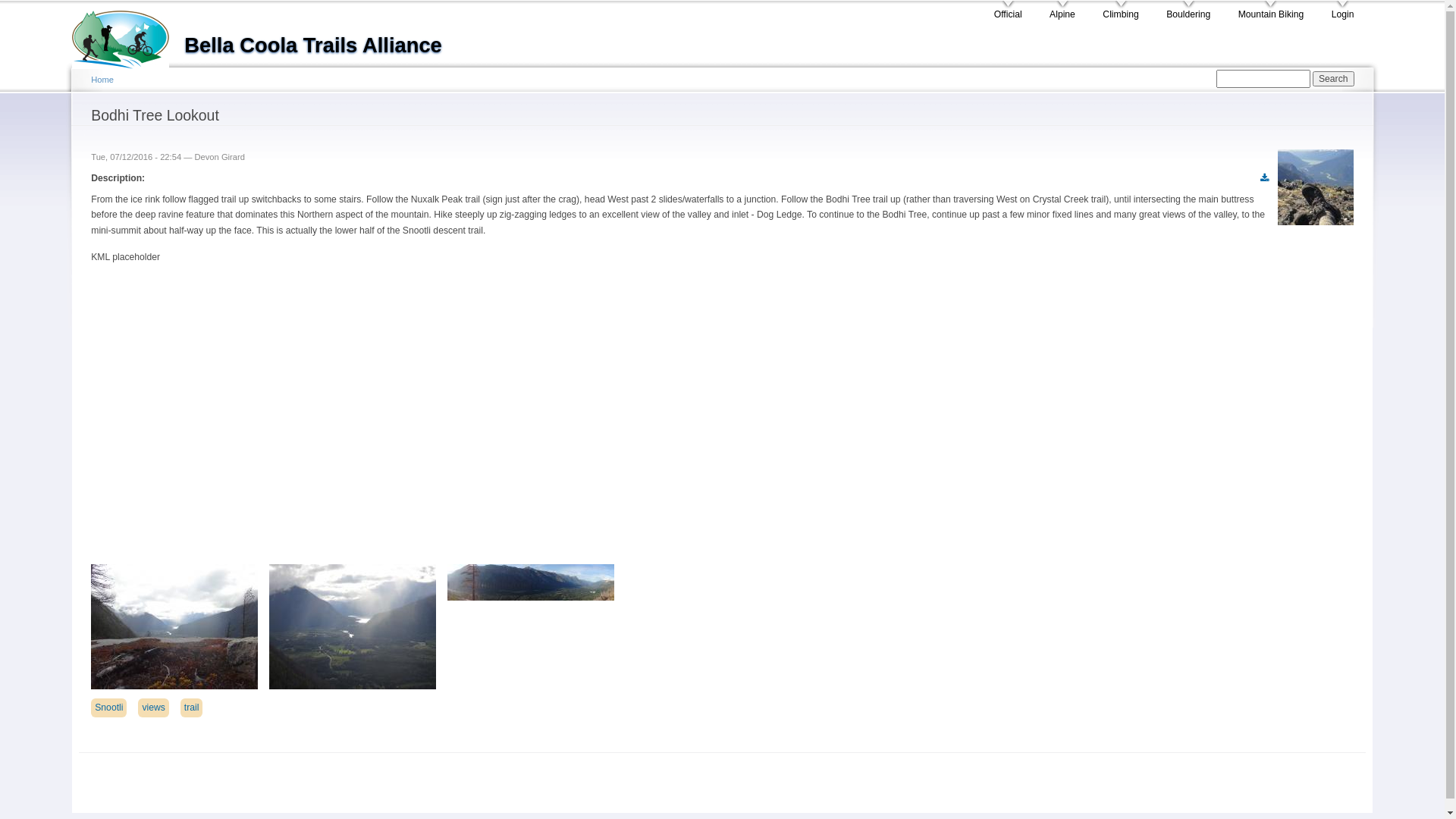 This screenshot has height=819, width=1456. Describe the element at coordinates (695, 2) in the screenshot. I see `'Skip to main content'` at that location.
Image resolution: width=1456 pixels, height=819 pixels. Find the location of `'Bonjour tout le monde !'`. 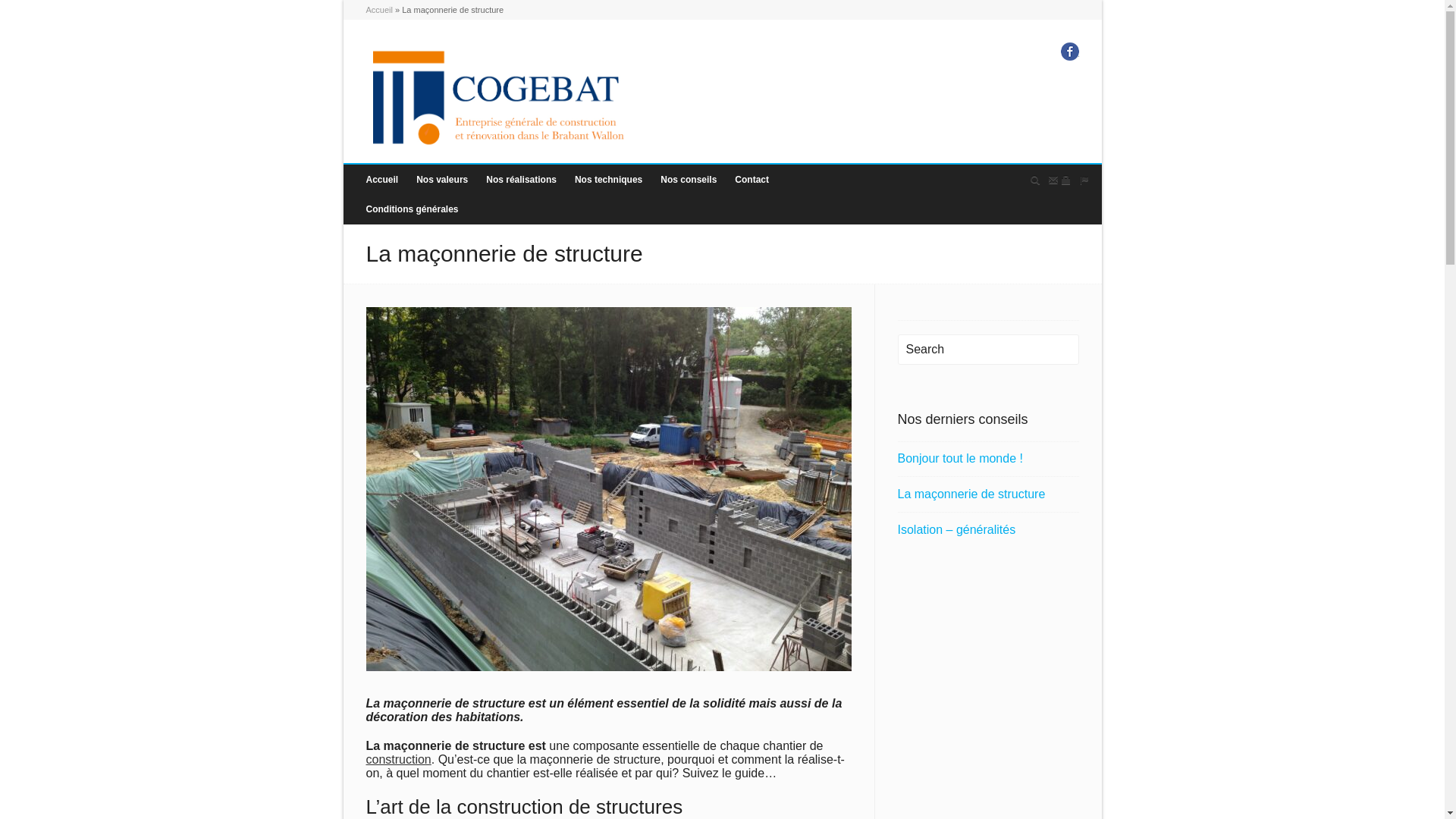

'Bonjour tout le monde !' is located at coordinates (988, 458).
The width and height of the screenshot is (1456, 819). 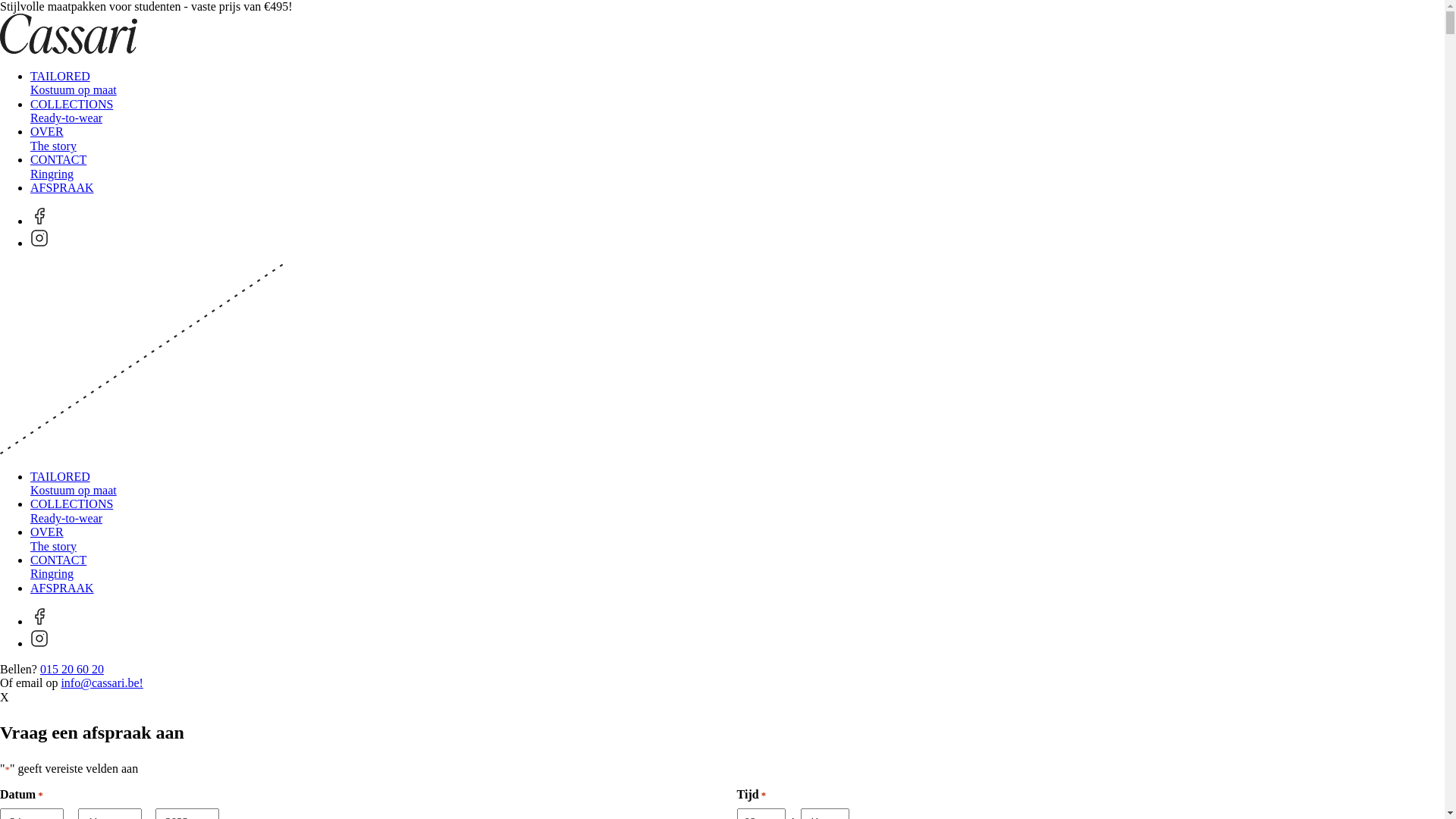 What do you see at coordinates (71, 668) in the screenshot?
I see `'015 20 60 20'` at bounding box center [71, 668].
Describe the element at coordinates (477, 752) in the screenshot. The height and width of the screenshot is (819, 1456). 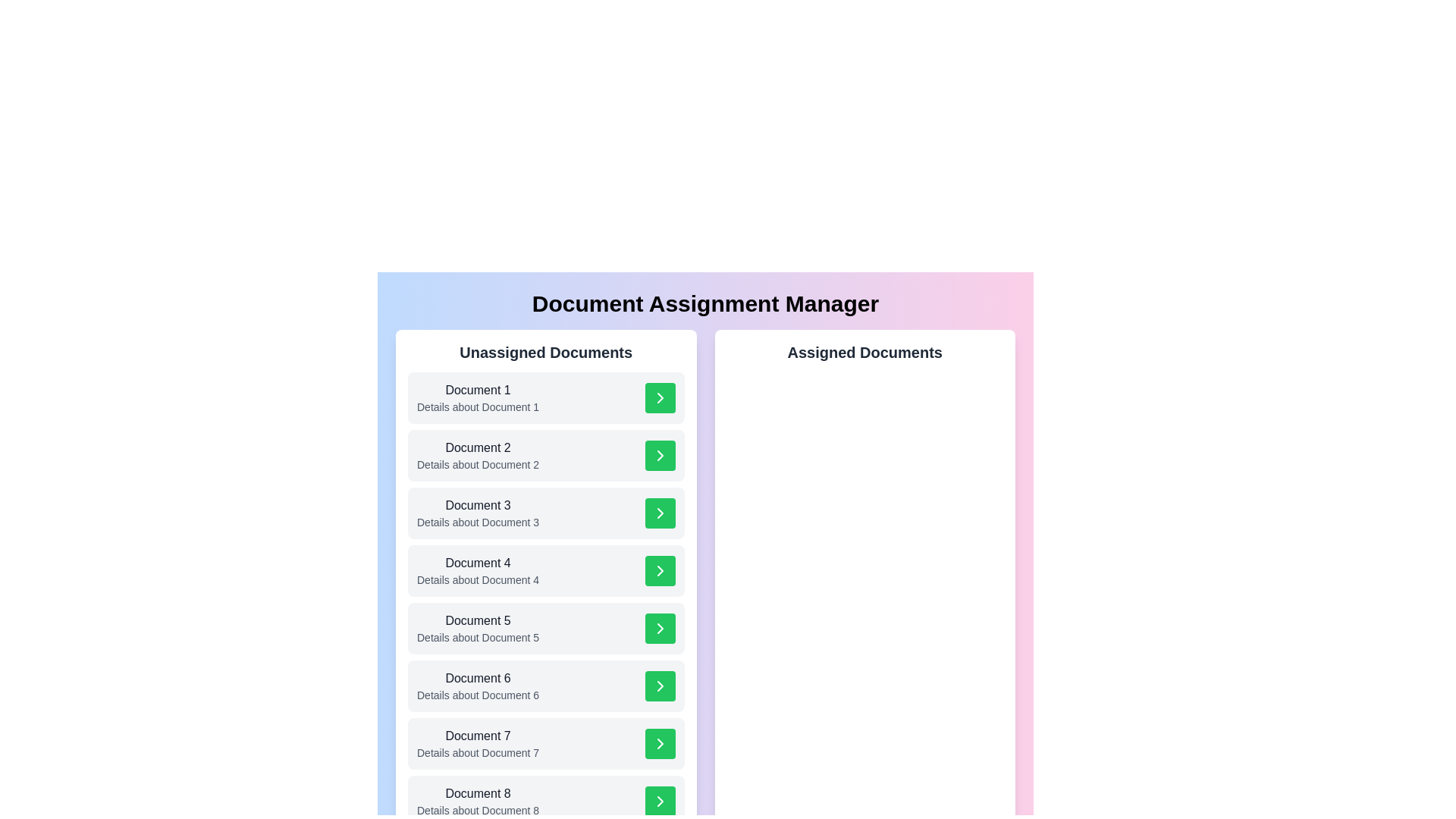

· · ·

[EXERCISE AIM]:
Copy the listing from the line with "Image resolution: width=1456" up to and including the line with "coordinates (988, 458).", replacing "pixels" with "px" and changing nothing else. Omit the pictures from your answer.

[RIGHT ANSWER]:
Image resolution: width=1456 px, height=819 px. Find the location of `'Bonjour tout le monde !'`. 

'Bonjour tout le monde !' is located at coordinates (988, 458).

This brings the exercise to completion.